* **What is being asked**
Rewrite all of the items below as a numbered list, dropping any blank lines.

* **Dataset excerpts**

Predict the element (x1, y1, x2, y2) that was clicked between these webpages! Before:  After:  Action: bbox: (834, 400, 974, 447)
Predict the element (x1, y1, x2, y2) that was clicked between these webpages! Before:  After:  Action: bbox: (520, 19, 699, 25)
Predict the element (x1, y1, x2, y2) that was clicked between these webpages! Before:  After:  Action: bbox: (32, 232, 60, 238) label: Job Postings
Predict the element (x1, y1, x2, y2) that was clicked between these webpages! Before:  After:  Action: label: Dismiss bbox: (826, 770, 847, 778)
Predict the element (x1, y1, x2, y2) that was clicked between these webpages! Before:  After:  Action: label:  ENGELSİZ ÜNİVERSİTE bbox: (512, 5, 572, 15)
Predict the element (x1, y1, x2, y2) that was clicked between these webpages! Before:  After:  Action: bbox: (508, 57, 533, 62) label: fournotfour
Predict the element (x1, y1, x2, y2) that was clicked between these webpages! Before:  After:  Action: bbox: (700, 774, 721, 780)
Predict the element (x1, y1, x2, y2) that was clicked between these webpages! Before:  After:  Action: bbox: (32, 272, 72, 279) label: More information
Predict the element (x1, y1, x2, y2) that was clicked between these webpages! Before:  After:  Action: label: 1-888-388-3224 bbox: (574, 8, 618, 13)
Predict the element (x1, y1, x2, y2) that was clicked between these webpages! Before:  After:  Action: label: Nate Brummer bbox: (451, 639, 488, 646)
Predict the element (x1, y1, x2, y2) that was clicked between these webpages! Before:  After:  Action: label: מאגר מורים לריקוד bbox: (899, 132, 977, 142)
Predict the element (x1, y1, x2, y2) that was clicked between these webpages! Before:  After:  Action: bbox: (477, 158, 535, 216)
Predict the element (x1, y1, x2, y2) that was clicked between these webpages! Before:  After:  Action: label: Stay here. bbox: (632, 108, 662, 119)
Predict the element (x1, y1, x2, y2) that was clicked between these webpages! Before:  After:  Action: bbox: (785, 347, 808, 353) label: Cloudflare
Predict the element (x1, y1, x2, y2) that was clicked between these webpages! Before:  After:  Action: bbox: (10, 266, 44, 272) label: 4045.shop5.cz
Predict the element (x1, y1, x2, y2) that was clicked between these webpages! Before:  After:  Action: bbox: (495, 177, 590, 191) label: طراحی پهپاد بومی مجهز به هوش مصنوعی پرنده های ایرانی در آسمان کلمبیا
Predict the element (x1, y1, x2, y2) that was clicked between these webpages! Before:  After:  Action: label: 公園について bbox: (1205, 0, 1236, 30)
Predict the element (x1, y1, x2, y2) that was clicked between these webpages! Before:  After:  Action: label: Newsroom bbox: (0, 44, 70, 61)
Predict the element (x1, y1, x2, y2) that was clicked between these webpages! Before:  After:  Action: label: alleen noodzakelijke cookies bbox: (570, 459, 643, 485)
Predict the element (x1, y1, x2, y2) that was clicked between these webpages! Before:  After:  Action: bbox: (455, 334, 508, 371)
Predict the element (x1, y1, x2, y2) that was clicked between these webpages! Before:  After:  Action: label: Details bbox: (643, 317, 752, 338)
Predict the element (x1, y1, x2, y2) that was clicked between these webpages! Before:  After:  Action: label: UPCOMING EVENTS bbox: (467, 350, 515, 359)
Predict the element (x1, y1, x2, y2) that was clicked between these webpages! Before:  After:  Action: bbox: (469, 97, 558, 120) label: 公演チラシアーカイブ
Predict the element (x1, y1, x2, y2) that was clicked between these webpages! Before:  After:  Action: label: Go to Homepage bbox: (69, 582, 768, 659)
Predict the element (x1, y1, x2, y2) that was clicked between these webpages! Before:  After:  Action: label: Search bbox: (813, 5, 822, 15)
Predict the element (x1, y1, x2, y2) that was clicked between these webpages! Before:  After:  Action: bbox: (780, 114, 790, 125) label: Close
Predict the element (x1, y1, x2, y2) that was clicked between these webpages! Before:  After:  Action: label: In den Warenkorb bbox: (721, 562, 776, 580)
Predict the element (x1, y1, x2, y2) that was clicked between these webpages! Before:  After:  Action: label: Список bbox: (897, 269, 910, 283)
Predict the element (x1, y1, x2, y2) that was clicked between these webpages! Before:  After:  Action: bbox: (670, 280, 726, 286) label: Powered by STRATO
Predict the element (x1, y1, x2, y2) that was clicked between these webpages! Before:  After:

* **The solution**
1. Predict the element (x1, y1, x2, y2) that was clicked between these webpages! Before:  After:  Action: bbox: (834, 400, 974, 447)
2. Predict the element (x1, y1, x2, y2) that was clicked between these webpages! Before:  After:  Action: bbox: (520, 19, 699, 25)
3. Predict the element (x1, y1, x2, y2) that was clicked between these webpages! Before:  After:  Action: bbox: (32, 232, 60, 238) label: Job Postings
4. Predict the element (x1, y1, x2, y2) that was clicked between these webpages! Before:  After:  Action: label: Dismiss bbox: (826, 770, 847, 778)
5. Predict the element (x1, y1, x2, y2) that was clicked between these webpages! Before:  After:  Action: label:  ENGELSİZ ÜNİVERSİTE bbox: (512, 5, 572, 15)
6. Predict the element (x1, y1, x2, y2) that was clicked between these webpages! Before:  After:  Action: bbox: (508, 57, 533, 62) label: fournotfour
7. Predict the element (x1, y1, x2, y2) that was clicked between these webpages! Before:  After:  Action: bbox: (700, 774, 721, 780)
8. Predict the element (x1, y1, x2, y2) that was clicked between these webpages! Before:  After:  Action: bbox: (32, 272, 72, 279) label: More information
9. Predict the element (x1, y1, x2, y2) that was clicked between these webpages! Before:  After:  Action: label: 1-888-388-3224 bbox: (574, 8, 618, 13)
10. Predict the element (x1, y1, x2, y2) that was clicked between these webpages! Before:  After:  Action: label: Nate Brummer bbox: (451, 639, 488, 646)
11. Predict the element (x1, y1, x2, y2) that was clicked between these webpages! Before:  After:  Action: label: מאגר מורים לריקוד bbox: (899, 132, 977, 142)
12. Predict the element (x1, y1, x2, y2) that was clicked between these webpages! Before:  After:  Action: bbox: (477, 158, 535, 216)
13. Predict the element (x1, y1, x2, y2) that was clicked between these webpages! Before:  After:  Action: label: Stay here. bbox: (632, 108, 662, 119)
14. Predict the element (x1, y1, x2, y2) that was clicked between these webpages! Before:  After:  Action: bbox: (785, 347, 808, 353) label: Cloudflare
15. Predict the element (x1, y1, x2, y2) that was clicked between these webpages! Before:  After:  Action: bbox: (10, 266, 44, 272) label: 4045.shop5.cz
16. Predict the element (x1, y1, x2, y2) that was clicked between these webpages! Before:  After:  Action: bbox: (495, 177, 590, 191) label: طراحی پهپاد بومی مجهز به هوش مصنوعی پرنده های ایرانی در آسمان کلمبیا
17. Predict the element (x1, y1, x2, y2) that was clicked between these webpages! Before:  After:  Action: label: 公園について bbox: (1205, 0, 1236, 30)
18. Predict the element (x1, y1, x2, y2) that was clicked between these webpages! Before:  After:  Action: label: Newsroom bbox: (0, 44, 70, 61)
19. Predict the element (x1, y1, x2, y2) that was clicked between these webpages! Before:  After:  Action: label: alleen noodzakelijke cookies bbox: (570, 459, 643, 485)
20. Predict the element (x1, y1, x2, y2) that was clicked between these webpages! Before:  After:  Action: bbox: (455, 334, 508, 371)
21. Predict the element (x1, y1, x2, y2) that was clicked between these webpages! Before:  After:  Action: label: Details bbox: (643, 317, 752, 338)
22. Predict the element (x1, y1, x2, y2) that was clicked between these webpages! Before:  After:  Action: label: UPCOMING EVENTS bbox: (467, 350, 515, 359)
23. Predict the element (x1, y1, x2, y2) that was clicked between these webpages! Before:  After:  Action: bbox: (469, 97, 558, 120) label: 公演チラシアーカイブ
24. Predict the element (x1, y1, x2, y2) that was clicked between these webpages! Before:  After:  Action: label: Go to Homepage bbox: (69, 582, 768, 659)
25. Predict the element (x1, y1, x2, y2) that was clicked between these webpages! Before:  After:  Action: label: Search bbox: (813, 5, 822, 15)
26. Predict the element (x1, y1, x2, y2) that was clicked between these webpages! Before:  After:  Action: bbox: (780, 114, 790, 125) label: Close
27. Predict the element (x1, y1, x2, y2) that was clicked between these webpages! Before:  After:  Action: label: In den Warenkorb bbox: (721, 562, 776, 580)
28. Predict the element (x1, y1, x2, y2) that was clicked between these webpages! Before:  After:  Action: label: Список bbox: (897, 269, 910, 283)
29. Predict the element (x1, y1, x2, y2) that was clicked between these webpages! Before:  After:  Action: bbox: (670, 280, 726, 286) label: Powered by STRATO
30. Predict the element (x1, y1, x2, y2) that was clicked between these webpages! Before:  After:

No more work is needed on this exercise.